Exercise requirements: Copy out the items from the line containing "Marché hebdomadaire et" through the line containing "Médiathèque (234, 1163)", including both of those lines, reproducing each one word for word.

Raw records
###
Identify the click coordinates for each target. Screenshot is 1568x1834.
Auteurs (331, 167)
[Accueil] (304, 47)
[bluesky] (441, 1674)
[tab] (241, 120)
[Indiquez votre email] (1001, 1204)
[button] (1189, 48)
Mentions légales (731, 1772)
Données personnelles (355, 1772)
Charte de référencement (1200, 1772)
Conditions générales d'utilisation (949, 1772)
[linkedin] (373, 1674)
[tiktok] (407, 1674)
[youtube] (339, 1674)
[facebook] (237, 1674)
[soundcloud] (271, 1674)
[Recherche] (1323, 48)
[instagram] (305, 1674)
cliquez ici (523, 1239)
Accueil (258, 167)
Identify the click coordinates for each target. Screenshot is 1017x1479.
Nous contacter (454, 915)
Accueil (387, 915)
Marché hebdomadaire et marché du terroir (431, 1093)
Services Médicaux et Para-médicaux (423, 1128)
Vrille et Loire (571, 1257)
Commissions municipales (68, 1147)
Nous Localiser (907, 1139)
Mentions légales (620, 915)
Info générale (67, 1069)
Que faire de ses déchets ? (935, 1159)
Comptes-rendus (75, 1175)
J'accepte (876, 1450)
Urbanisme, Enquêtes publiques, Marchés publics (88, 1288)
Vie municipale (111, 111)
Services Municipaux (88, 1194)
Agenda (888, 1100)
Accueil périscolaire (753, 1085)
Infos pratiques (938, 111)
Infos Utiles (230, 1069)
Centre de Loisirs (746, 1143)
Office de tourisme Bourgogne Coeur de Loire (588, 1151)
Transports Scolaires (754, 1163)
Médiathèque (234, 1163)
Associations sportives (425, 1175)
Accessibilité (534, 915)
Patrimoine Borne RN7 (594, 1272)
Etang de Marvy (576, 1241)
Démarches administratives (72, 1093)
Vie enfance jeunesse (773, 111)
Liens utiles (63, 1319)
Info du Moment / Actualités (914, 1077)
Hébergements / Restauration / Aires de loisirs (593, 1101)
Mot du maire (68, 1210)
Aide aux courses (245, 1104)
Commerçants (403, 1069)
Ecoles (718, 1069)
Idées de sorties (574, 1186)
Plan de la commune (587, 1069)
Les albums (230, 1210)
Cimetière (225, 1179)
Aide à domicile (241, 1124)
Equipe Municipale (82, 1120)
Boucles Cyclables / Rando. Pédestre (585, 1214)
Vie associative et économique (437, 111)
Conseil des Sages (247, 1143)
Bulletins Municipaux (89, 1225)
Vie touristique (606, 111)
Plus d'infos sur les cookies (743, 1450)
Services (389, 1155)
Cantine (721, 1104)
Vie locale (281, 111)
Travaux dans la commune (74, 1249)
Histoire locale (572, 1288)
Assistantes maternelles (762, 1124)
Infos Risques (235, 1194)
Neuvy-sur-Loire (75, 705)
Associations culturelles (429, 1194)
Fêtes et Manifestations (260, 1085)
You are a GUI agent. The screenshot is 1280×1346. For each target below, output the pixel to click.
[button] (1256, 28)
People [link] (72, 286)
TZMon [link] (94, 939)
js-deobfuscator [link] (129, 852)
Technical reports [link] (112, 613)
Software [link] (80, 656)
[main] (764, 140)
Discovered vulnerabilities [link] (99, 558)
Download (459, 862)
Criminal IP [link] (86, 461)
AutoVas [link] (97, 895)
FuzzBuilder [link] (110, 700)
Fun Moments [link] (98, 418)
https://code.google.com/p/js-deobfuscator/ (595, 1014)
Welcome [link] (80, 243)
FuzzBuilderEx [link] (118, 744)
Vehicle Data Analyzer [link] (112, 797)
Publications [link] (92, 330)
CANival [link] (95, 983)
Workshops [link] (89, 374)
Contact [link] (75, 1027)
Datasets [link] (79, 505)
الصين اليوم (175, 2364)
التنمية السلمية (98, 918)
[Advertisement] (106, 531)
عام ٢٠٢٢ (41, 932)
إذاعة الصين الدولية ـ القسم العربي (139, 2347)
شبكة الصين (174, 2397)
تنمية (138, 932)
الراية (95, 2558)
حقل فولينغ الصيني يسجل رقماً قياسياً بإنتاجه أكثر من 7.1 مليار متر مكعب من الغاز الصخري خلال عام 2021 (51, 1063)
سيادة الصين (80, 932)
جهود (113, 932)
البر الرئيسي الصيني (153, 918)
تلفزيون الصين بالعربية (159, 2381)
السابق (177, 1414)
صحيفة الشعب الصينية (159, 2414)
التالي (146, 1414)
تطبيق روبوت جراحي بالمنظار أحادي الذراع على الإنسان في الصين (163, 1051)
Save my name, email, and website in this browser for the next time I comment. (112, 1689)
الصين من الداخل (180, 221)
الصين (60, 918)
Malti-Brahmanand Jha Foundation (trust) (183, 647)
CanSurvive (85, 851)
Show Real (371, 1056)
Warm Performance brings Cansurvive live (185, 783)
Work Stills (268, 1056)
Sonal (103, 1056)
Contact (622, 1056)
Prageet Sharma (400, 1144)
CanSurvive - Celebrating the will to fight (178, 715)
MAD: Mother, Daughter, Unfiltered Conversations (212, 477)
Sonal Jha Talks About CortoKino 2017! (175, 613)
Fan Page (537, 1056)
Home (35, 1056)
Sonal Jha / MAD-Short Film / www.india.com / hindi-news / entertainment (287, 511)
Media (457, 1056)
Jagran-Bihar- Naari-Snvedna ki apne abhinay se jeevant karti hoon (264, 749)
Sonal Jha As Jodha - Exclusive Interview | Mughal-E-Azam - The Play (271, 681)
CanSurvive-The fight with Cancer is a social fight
###
Written answer:
Marché hebdomadaire et marché du terroir (431, 1093)
Services Médicaux et Para-médicaux (423, 1128)
Vrille et Loire (571, 1257)
Commissions municipales (68, 1147)
Nous Localiser (907, 1139)
Mentions légales (620, 915)
Info générale (67, 1069)
Que faire de ses déchets ? (935, 1159)
Comptes-rendus (75, 1175)
J'accepte (876, 1450)
Urbanisme, Enquêtes publiques, Marchés publics (88, 1288)
Vie municipale (111, 111)
Services Municipaux (88, 1194)
Agenda (888, 1100)
Accueil périscolaire (753, 1085)
Infos pratiques (938, 111)
Infos Utiles (230, 1069)
Centre de Loisirs (746, 1143)
Office de tourisme Bourgogne Coeur de Loire (588, 1151)
Transports Scolaires (754, 1163)
Médiathèque (234, 1163)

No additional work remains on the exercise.